**Task objective**
Your answer should consist of each line below that contains the string "value".

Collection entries
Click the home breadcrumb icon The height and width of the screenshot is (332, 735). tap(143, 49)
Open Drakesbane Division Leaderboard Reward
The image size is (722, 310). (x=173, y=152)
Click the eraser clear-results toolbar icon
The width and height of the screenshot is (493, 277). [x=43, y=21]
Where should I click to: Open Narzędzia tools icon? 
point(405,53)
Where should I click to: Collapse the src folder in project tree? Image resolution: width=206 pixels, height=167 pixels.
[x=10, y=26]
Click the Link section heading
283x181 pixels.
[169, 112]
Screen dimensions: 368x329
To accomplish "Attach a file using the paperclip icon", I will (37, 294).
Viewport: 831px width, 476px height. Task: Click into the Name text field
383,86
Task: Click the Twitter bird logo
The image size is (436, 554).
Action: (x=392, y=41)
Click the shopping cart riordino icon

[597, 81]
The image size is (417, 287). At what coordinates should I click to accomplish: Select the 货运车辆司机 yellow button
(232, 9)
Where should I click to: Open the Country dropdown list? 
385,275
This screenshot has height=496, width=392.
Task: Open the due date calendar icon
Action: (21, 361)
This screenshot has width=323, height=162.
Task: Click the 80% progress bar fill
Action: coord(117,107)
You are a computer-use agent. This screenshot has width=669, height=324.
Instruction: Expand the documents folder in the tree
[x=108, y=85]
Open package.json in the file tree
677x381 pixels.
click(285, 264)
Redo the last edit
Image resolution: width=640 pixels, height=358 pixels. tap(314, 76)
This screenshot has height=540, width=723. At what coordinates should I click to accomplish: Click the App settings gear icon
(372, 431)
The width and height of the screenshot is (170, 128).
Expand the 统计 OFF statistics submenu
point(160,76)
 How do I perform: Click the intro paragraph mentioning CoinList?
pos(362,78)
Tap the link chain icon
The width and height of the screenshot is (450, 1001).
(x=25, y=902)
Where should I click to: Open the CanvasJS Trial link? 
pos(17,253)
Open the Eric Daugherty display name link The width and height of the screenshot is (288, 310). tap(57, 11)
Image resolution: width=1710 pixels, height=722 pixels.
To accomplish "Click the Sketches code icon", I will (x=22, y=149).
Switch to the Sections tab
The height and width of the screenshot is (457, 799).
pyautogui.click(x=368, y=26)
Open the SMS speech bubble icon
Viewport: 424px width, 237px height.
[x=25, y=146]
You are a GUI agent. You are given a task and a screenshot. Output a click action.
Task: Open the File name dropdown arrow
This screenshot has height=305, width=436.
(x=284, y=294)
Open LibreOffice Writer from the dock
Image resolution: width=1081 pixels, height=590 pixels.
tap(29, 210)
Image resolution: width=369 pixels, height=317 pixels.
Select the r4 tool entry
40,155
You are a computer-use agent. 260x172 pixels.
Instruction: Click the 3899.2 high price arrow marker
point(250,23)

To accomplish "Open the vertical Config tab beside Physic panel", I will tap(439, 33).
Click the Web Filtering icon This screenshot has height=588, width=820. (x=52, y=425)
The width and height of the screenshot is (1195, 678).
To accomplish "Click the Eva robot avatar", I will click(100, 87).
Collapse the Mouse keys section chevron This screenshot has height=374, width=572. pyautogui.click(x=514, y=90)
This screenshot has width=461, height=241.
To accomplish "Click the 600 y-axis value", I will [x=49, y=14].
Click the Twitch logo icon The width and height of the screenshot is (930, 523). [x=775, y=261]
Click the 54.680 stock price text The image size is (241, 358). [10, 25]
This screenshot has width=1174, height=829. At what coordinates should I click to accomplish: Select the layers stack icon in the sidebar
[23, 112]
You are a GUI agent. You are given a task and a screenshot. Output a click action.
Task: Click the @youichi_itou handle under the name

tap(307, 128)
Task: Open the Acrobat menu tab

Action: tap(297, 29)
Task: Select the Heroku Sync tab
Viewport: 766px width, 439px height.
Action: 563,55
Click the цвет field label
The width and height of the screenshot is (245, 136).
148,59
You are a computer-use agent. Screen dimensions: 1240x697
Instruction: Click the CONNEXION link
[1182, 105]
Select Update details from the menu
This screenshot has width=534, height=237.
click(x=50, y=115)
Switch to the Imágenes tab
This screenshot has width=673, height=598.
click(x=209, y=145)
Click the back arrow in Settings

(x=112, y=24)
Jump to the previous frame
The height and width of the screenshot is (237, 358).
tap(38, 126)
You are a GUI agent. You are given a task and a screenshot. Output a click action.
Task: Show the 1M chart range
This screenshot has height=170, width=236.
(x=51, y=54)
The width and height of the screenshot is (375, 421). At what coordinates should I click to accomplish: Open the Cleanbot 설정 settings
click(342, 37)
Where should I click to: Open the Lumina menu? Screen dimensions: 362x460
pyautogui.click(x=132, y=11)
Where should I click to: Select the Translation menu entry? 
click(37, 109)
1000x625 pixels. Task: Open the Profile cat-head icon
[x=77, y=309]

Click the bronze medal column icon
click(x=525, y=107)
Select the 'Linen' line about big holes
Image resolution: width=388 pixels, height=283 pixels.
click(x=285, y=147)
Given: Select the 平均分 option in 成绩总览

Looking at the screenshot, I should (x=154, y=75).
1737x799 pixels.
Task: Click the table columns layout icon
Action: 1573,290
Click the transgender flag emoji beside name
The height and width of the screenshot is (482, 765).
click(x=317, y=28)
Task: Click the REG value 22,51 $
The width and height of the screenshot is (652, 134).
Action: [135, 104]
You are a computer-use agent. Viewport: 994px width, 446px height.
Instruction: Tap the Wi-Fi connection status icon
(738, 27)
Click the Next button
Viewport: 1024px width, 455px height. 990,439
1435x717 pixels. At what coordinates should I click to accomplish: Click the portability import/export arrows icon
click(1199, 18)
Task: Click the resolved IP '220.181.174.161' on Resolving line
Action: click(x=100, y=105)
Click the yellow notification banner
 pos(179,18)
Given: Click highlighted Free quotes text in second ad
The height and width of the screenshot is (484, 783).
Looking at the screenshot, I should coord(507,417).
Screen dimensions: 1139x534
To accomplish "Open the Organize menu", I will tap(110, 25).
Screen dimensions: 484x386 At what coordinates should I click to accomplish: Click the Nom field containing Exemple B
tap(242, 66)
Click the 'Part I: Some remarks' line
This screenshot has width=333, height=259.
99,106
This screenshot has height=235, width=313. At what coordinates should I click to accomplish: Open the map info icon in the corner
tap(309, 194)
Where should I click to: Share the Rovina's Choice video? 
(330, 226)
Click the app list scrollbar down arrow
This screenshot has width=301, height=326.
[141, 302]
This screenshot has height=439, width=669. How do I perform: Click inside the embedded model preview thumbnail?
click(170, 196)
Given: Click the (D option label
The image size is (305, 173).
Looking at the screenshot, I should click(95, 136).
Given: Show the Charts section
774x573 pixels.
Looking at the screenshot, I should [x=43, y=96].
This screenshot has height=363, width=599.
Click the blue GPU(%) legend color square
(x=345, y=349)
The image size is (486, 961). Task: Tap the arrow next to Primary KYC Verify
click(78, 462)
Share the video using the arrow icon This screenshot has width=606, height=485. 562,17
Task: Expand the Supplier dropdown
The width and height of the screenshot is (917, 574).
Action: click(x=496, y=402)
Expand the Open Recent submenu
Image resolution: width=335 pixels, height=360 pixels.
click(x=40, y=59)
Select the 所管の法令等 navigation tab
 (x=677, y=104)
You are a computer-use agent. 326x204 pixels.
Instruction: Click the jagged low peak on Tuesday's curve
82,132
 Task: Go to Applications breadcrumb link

**Answer to this exercise**
To accomplish "Click the 600 y-axis value", I will [x=49, y=14].
Task: Click the REG value 22,51 $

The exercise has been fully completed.